*TASK BRIEF:* Restate every record exactly, with nothing skipped.

----- MATERIAL SUPPLIED

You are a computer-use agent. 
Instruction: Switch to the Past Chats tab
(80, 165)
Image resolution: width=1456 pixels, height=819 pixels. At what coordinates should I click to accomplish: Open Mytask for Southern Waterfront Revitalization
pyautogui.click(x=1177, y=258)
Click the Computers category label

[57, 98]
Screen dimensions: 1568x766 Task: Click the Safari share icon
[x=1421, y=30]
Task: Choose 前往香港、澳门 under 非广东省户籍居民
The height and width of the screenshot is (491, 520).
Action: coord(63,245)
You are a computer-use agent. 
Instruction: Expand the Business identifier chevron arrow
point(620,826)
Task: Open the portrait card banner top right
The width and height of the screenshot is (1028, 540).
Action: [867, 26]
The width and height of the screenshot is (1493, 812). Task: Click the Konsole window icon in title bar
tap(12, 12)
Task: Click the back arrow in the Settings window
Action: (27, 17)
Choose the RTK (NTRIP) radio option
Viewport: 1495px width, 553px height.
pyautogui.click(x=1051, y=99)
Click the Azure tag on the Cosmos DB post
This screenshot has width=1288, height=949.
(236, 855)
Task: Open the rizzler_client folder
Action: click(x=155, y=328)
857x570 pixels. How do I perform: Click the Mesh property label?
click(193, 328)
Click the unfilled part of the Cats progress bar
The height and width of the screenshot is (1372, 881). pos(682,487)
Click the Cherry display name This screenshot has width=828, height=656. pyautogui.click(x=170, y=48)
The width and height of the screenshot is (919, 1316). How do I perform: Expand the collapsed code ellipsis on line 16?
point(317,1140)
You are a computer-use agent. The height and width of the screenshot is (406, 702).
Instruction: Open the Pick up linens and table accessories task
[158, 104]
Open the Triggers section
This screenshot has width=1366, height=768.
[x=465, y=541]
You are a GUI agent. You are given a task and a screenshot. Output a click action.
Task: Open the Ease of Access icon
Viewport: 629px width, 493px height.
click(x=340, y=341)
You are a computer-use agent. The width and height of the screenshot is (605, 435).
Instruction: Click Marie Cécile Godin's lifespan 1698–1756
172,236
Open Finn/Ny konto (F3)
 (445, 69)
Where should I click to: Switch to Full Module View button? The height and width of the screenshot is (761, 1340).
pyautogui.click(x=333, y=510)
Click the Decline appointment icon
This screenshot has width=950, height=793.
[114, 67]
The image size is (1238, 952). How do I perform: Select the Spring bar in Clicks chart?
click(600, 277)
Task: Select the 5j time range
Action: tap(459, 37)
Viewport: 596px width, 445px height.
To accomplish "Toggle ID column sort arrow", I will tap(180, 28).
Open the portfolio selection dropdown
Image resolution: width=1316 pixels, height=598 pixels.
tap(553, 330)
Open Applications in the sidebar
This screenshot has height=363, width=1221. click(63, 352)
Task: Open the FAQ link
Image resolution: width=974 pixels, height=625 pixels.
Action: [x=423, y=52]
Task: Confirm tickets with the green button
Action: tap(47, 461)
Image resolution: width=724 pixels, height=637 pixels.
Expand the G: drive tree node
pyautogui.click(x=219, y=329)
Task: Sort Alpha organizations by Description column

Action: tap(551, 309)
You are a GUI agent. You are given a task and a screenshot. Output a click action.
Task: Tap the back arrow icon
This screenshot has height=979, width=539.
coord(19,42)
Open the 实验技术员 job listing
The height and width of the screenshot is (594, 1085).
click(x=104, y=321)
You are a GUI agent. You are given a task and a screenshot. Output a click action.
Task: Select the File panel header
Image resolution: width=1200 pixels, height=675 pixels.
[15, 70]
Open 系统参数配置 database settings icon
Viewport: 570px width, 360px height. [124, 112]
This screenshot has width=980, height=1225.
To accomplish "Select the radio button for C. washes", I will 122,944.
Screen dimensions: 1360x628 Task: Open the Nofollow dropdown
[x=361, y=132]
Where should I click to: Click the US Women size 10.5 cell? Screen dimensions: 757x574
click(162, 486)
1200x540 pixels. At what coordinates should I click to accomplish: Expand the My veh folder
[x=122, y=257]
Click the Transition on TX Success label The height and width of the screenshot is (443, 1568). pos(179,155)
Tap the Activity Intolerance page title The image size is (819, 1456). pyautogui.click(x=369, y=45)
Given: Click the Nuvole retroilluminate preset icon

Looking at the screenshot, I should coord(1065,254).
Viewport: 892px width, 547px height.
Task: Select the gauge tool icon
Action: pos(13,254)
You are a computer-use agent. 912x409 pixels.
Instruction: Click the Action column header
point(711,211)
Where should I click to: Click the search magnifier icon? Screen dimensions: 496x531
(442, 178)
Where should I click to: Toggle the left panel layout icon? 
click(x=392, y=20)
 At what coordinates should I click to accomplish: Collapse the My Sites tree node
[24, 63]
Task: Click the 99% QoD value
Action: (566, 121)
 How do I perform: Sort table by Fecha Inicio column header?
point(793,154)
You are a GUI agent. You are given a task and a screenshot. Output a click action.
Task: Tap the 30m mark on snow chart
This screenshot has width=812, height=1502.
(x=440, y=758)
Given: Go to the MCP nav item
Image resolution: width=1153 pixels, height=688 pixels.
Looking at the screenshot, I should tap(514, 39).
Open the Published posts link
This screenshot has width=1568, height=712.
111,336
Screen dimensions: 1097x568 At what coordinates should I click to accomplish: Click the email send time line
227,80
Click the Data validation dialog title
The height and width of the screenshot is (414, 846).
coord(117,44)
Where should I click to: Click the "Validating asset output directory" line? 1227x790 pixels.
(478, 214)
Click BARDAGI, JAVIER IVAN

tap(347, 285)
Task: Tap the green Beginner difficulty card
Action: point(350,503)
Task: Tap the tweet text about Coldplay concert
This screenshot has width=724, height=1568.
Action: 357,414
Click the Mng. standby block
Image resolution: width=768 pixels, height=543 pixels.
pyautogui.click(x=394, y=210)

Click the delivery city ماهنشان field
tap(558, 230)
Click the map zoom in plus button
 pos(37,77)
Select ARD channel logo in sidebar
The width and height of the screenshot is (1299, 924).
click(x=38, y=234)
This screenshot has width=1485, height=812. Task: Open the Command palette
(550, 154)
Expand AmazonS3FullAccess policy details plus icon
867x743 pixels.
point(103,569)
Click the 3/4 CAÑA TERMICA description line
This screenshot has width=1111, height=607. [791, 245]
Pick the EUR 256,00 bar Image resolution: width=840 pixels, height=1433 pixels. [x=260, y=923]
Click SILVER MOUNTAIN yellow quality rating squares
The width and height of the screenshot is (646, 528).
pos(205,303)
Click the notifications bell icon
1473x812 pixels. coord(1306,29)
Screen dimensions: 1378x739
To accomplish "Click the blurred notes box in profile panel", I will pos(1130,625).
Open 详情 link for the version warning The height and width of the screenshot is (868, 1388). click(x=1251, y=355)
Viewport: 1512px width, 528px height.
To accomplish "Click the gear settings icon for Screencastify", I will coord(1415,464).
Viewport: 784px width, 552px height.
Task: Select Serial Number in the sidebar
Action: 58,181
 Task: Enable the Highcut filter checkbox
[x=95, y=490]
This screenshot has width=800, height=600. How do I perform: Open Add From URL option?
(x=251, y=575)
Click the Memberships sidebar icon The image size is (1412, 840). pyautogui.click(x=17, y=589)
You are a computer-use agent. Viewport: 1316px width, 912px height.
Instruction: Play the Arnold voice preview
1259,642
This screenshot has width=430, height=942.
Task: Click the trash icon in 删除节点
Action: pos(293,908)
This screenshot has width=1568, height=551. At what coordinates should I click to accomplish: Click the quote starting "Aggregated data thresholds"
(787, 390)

----------

*TASK SOLUTION:*
You are a computer-use agent. 
Instruction: Switch to the Past Chats tab
(80, 165)
Image resolution: width=1456 pixels, height=819 pixels. At what coordinates should I click to accomplish: Open Mytask for Southern Waterfront Revitalization
pyautogui.click(x=1177, y=258)
Click the Computers category label

[57, 98]
Screen dimensions: 1568x766 Task: Click the Safari share icon
[x=1421, y=30]
Task: Choose 前往香港、澳门 under 非广东省户籍居民
The height and width of the screenshot is (491, 520).
Action: coord(63,245)
You are a computer-use agent. 
Instruction: Expand the Business identifier chevron arrow
point(620,826)
Task: Open the portrait card banner top right
The width and height of the screenshot is (1028, 540).
Action: [867, 26]
The width and height of the screenshot is (1493, 812). Task: Click the Konsole window icon in title bar
tap(12, 12)
Task: Click the back arrow in the Settings window
Action: (27, 17)
Choose the RTK (NTRIP) radio option
Viewport: 1495px width, 553px height.
pyautogui.click(x=1051, y=99)
Click the Azure tag on the Cosmos DB post
This screenshot has width=1288, height=949.
(236, 855)
Task: Open the rizzler_client folder
Action: click(x=155, y=328)
857x570 pixels. How do I perform: Click the Mesh property label?
click(193, 328)
Click the unfilled part of the Cats progress bar
The height and width of the screenshot is (1372, 881). pos(682,487)
Click the Cherry display name This screenshot has width=828, height=656. pyautogui.click(x=170, y=48)
The width and height of the screenshot is (919, 1316). How do I perform: Expand the collapsed code ellipsis on line 16?
point(317,1140)
You are a computer-use agent. The height and width of the screenshot is (406, 702).
Instruction: Open the Pick up linens and table accessories task
[158, 104]
Open the Triggers section
This screenshot has width=1366, height=768.
[x=465, y=541]
You are a GUI agent. You are given a task and a screenshot. Output a click action.
Task: Open the Ease of Access icon
Viewport: 629px width, 493px height.
click(x=340, y=341)
You are a computer-use agent. The width and height of the screenshot is (605, 435).
Instruction: Click Marie Cécile Godin's lifespan 1698–1756
172,236
Open Finn/Ny konto (F3)
 (445, 69)
Where should I click to: Switch to Full Module View button? The height and width of the screenshot is (761, 1340).
pyautogui.click(x=333, y=510)
Click the Decline appointment icon
This screenshot has width=950, height=793.
[114, 67]
The image size is (1238, 952). How do I perform: Select the Spring bar in Clicks chart?
click(600, 277)
Task: Select the 5j time range
Action: tap(459, 37)
Viewport: 596px width, 445px height.
To accomplish "Toggle ID column sort arrow", I will tap(180, 28).
Open the portfolio selection dropdown
Image resolution: width=1316 pixels, height=598 pixels.
tap(553, 330)
Open Applications in the sidebar
This screenshot has height=363, width=1221. click(63, 352)
Task: Open the FAQ link
Image resolution: width=974 pixels, height=625 pixels.
Action: [x=423, y=52]
Task: Confirm tickets with the green button
Action: tap(47, 461)
Image resolution: width=724 pixels, height=637 pixels.
Expand the G: drive tree node
pyautogui.click(x=219, y=329)
Task: Sort Alpha organizations by Description column

Action: tap(551, 309)
You are a GUI agent. You are given a task and a screenshot. Output a click action.
Task: Tap the back arrow icon
This screenshot has height=979, width=539.
coord(19,42)
Open the 实验技术员 job listing
The height and width of the screenshot is (594, 1085).
click(x=104, y=321)
You are a GUI agent. You are given a task and a screenshot. Output a click action.
Task: Select the File panel header
Image resolution: width=1200 pixels, height=675 pixels.
[15, 70]
Open 系统参数配置 database settings icon
Viewport: 570px width, 360px height. [124, 112]
This screenshot has width=980, height=1225.
To accomplish "Select the radio button for C. washes", I will 122,944.
Screen dimensions: 1360x628 Task: Open the Nofollow dropdown
[x=361, y=132]
Where should I click to: Click the US Women size 10.5 cell? Screen dimensions: 757x574
click(162, 486)
1200x540 pixels. At what coordinates should I click to accomplish: Expand the My veh folder
[x=122, y=257]
Click the Transition on TX Success label The height and width of the screenshot is (443, 1568). pos(179,155)
Tap the Activity Intolerance page title The image size is (819, 1456). pyautogui.click(x=369, y=45)
Given: Click the Nuvole retroilluminate preset icon

Looking at the screenshot, I should coord(1065,254).
Viewport: 892px width, 547px height.
Task: Select the gauge tool icon
Action: pos(13,254)
You are a computer-use agent. 912x409 pixels.
Instruction: Click the Action column header
point(711,211)
Where should I click to: Click the search magnifier icon? Screen dimensions: 496x531
(442, 178)
Where should I click to: Toggle the left panel layout icon? 
click(x=392, y=20)
 At what coordinates should I click to accomplish: Collapse the My Sites tree node
[24, 63]
Task: Click the 99% QoD value
Action: (566, 121)
 How do I perform: Sort table by Fecha Inicio column header?
point(793,154)
You are a GUI agent. You are given a task and a screenshot. Output a click action.
Task: Tap the 30m mark on snow chart
This screenshot has width=812, height=1502.
(x=440, y=758)
Given: Go to the MCP nav item
Image resolution: width=1153 pixels, height=688 pixels.
Looking at the screenshot, I should tap(514, 39).
Open the Published posts link
This screenshot has width=1568, height=712.
111,336
Screen dimensions: 1097x568 At what coordinates should I click to accomplish: Click the email send time line
227,80
Click the Data validation dialog title
The height and width of the screenshot is (414, 846).
coord(117,44)
Where should I click to: Click the "Validating asset output directory" line? 1227x790 pixels.
(478, 214)
Click BARDAGI, JAVIER IVAN

tap(347, 285)
Task: Tap the green Beginner difficulty card
Action: point(350,503)
Task: Tap the tweet text about Coldplay concert
This screenshot has width=724, height=1568.
Action: 357,414
Click the Mng. standby block
Image resolution: width=768 pixels, height=543 pixels.
pyautogui.click(x=394, y=210)

Click the delivery city ماهنشان field
tap(558, 230)
Click the map zoom in plus button
 pos(37,77)
Select ARD channel logo in sidebar
The width and height of the screenshot is (1299, 924).
click(x=38, y=234)
This screenshot has width=1485, height=812. Task: Open the Command palette
(550, 154)
Expand AmazonS3FullAccess policy details plus icon
867x743 pixels.
point(103,569)
Click the 3/4 CAÑA TERMICA description line
This screenshot has width=1111, height=607. [791, 245]
Pick the EUR 256,00 bar Image resolution: width=840 pixels, height=1433 pixels. [x=260, y=923]
Click SILVER MOUNTAIN yellow quality rating squares
The width and height of the screenshot is (646, 528).
pos(205,303)
Click the notifications bell icon
1473x812 pixels. coord(1306,29)
Screen dimensions: 1378x739
To accomplish "Click the blurred notes box in profile panel", I will pos(1130,625).
Open 详情 link for the version warning The height and width of the screenshot is (868, 1388). click(x=1251, y=355)
Viewport: 1512px width, 528px height.
To accomplish "Click the gear settings icon for Screencastify", I will coord(1415,464).
Viewport: 784px width, 552px height.
Task: Select Serial Number in the sidebar
Action: 58,181
 Task: Enable the Highcut filter checkbox
[x=95, y=490]
This screenshot has width=800, height=600. How do I perform: Open Add From URL option?
(x=251, y=575)
Click the Memberships sidebar icon The image size is (1412, 840). pyautogui.click(x=17, y=589)
You are a computer-use agent. Viewport: 1316px width, 912px height.
Instruction: Play the Arnold voice preview
1259,642
This screenshot has width=430, height=942.
Task: Click the trash icon in 删除节点
Action: pos(293,908)
This screenshot has width=1568, height=551. At what coordinates should I click to accomplish: Click the quote starting "Aggregated data thresholds"
(787, 390)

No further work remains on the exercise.